The survivors will forge partnerships with brand owners in an effort to instill some brand values into the commodities of electricity and gas.
At the end of August, the AA began to send out details of its tie-up with ScottishPower. AA customers get free home insurance when they sign up for gas or electricity with ScottishPower.
The latest deal, announced last week, was the inclusion of Southern Electric on the Argos Premier Points scheme. Customers signing up with Southern will earn points to redeem on products in the Argos catalogue. This opens the way for Argos to market Southern Electric’s gas and electricity products through the catalogue. It also opens the way for another Argos partner, the supermarket group Somerfield, to market Southern Electric and to use its scanning systems so customers can pay for their gas or electricity with barcoded bills.

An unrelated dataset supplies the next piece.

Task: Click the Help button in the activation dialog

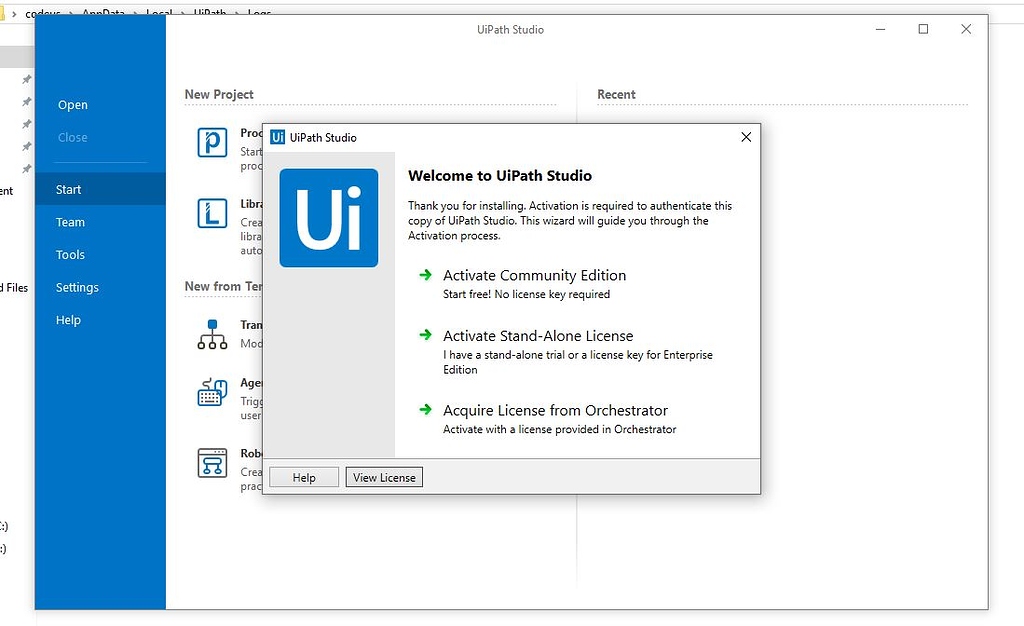Action: (x=303, y=477)
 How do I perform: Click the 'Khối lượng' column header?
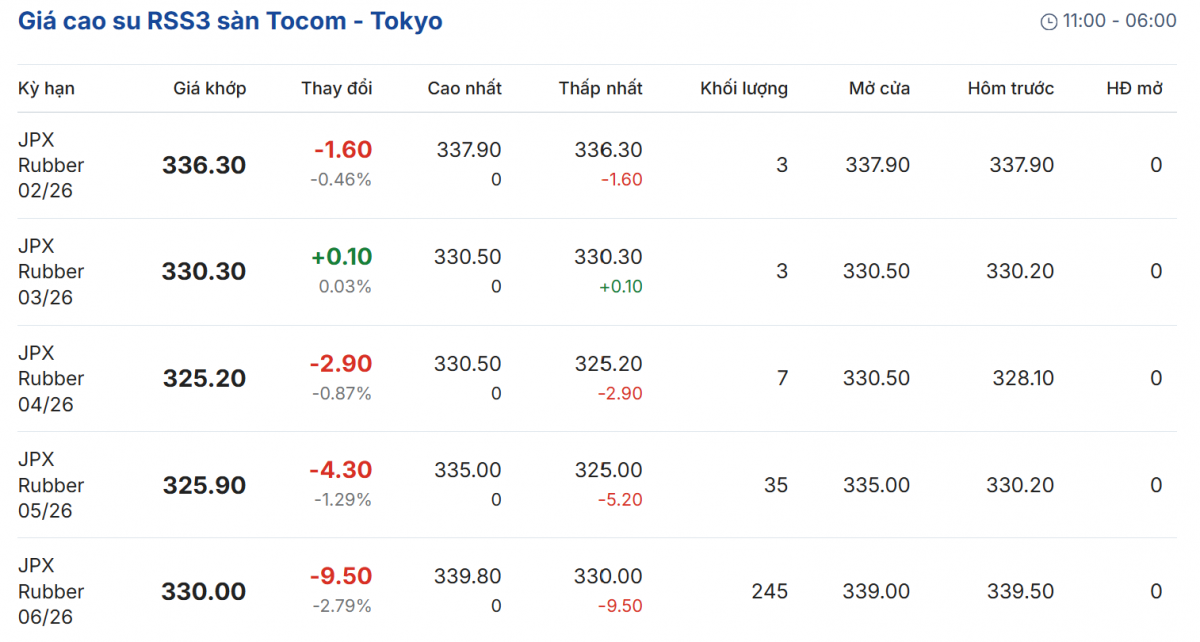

People want all their utilities paid for with a single bill. Consumers see gas and electricity as commodities, and want to spend as little time thinking about them as possible. The marketers have therefore been charged with making utilities interesting, which they plan to do by “bundling” their offers with other related products, such as AA home insurance.
In particular, Calortex wants to be the country’s number one gas supplier, but could find its chances damaged if it fails to stitch together a deal with an electricity supplier. Inevitably potential partners will wonder why SHV is seeking to off-load its share in a company less than two years old if there is such great potential for the joint-venture in the long-run.
Or perhaps the truth is that the rush, eagerly anticipated by those who argued for break up the gas market, is for fools’ gold.